──────── GIVEN PASSAGE

Currently Browsing: Essayist
Jan 9, 2014
A second time for this favorite. First was a year ago. This is an article I found on Divine Caroline, a writing site I joined and began publishing on in 2009. Originally published on a site called Vibrant Nation, a site for 50 plus women, I haven’t forgotten this piece. So I present it for enjoyment and posterity.
I’ve learned some valuable things about life, love, and being female over the past half century. Here is the advice I try to pass on to younger women in my life (family and friends) in the hope that it will save them some precious time:
1. You are at least ten times prettier than you think you are.
That holds true no matter how pretty you already think you are! Don’t believe me? Ask your mother/aunty/granny if she thought she was pretty when she was twenty. She’ll say no. Then find a photo of her at that age. See what I mean?
2. The only thing you should be faking is confidence.
If you don’t have it yet, pretend you do. In every new situation, pretend you’re not nervous, pretend you’re not afraid. After a few times doing this, the pretend part disappears.

────────────────

■ JOB 1
In the records, change "Terminal tab" to "Console tab" in the lines that begin with the one containing "Click the 22%" and end after the one containing "(x=1058, y=195)". Reproduce those lines with nothing else altered.

──────── EXERCISE MATERIALS

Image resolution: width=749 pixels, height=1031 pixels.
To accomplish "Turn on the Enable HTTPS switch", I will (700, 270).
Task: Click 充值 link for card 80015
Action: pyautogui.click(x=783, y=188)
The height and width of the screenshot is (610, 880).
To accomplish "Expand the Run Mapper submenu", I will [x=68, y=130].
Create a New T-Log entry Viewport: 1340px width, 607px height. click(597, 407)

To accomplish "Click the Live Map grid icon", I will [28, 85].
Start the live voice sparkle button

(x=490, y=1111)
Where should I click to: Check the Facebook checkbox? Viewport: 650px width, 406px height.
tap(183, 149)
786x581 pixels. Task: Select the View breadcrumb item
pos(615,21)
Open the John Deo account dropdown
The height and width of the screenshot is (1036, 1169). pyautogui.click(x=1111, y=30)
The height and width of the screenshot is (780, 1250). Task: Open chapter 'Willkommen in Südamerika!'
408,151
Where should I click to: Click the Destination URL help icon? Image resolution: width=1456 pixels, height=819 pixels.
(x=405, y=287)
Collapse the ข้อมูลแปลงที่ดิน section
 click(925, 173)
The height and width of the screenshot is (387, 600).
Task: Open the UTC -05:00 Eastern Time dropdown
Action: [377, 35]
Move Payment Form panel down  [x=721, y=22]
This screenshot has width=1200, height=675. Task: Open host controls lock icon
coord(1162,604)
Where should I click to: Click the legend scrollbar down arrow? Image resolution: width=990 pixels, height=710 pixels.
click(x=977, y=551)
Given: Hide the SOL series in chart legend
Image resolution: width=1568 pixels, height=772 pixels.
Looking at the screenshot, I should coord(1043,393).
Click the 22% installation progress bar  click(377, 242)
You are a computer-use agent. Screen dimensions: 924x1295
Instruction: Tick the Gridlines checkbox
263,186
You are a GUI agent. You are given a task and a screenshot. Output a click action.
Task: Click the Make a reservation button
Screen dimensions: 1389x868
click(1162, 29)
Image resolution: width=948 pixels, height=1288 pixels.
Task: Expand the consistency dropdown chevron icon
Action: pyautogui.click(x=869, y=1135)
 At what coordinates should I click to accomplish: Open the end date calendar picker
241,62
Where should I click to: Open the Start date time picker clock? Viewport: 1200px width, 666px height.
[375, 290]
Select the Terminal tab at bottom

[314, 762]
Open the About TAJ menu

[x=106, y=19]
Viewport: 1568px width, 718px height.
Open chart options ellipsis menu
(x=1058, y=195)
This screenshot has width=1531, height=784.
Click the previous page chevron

────────────────

■ JOB 2
Using the essay on advice for younger women, answer the following:
(a) In what year did the writer join Divine Caroline and begin publishing there?
(b) On what site was the piece originally published, and whom was that site for?
(c) According to the second piece of advice, what is the only thing one should be faking?

■ COMPLETE OUTPUT 1
Click the 22% installation progress bar  click(377, 242)
You are a computer-use agent. Screen dimensions: 924x1295
Instruction: Tick the Gridlines checkbox
263,186
You are a GUI agent. You are given a task and a screenshot. Output a click action.
Task: Click the Make a reservation button
Screen dimensions: 1389x868
click(1162, 29)
Image resolution: width=948 pixels, height=1288 pixels.
Task: Expand the consistency dropdown chevron icon
Action: pyautogui.click(x=869, y=1135)
 At what coordinates should I click to accomplish: Open the end date calendar picker
241,62
Where should I click to: Open the Start date time picker clock? Viewport: 1200px width, 666px height.
[375, 290]
Select the Console tab at bottom

[314, 762]
Open the About TAJ menu

[x=106, y=19]
Viewport: 1568px width, 718px height.
Open chart options ellipsis menu
(x=1058, y=195)

■ COMPLETE OUTPUT 2
(a) 2009
(b) Vibrant Nation, a site for 50 plus women
(c) Confidence